Strange. Wouldn’t it be the other way round? When we like something, we are impressed by it and so we remember it? Could the researchers be inverting the symptom (remembering) and the cause (preference)?
GETTING lazy. Just quoting some interesting posts of others and then commenting on them. Originally wanted to post my comment on Elearningpost, but comments are not allowed for its news items.
From what i’ve learnt last semester, there is a concept in social psychology which suggests that the probability of liking someone or something increases with familiarity. This does not always happen, but it can happen quite often. Sometimes, “familiarity breeds contempt”. Remember this proverb?
But “we prefer something because we remember it”? This could become a convenient excuse for marketing folks to persuade advertisers to put in more money into their ads. But remember how we can get so very irritated by songs or products that are advertised incessantly?

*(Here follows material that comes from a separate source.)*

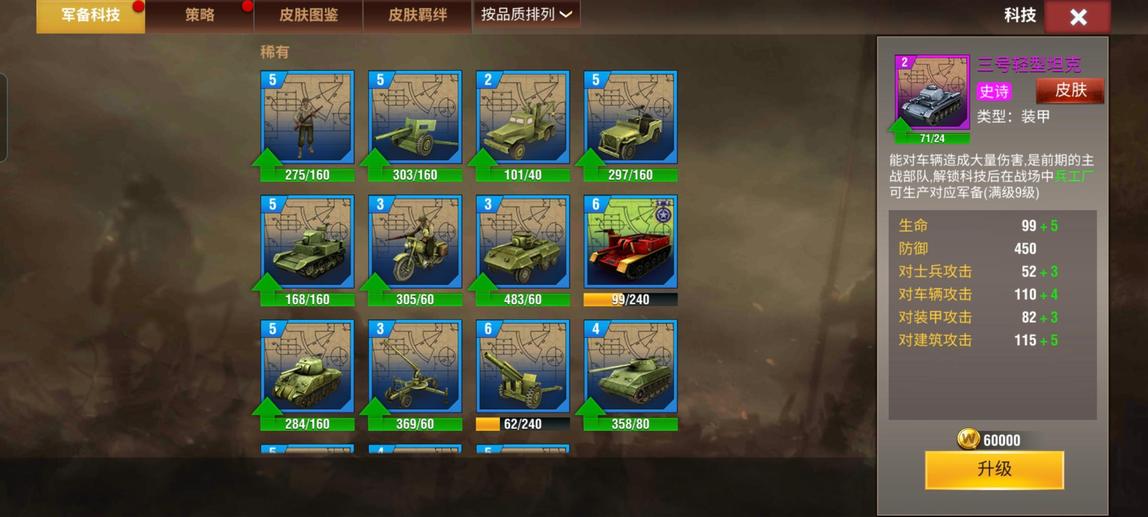Close the 科技 technology screen
The image size is (1148, 517).
click(1077, 18)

Maybe there’s an optimal balance in exposure somewhere.
In any case, i can think of songs which i ::like:: very much and whose lyrics/title i can’t remember. The reverse is true for me too — i can also think of songs which i ::dislike:: very much and whose lyrics/melody i can remember.
(Note: i read Elearningpost regularly because i’ve found the information there very interesting and useful most of the time.)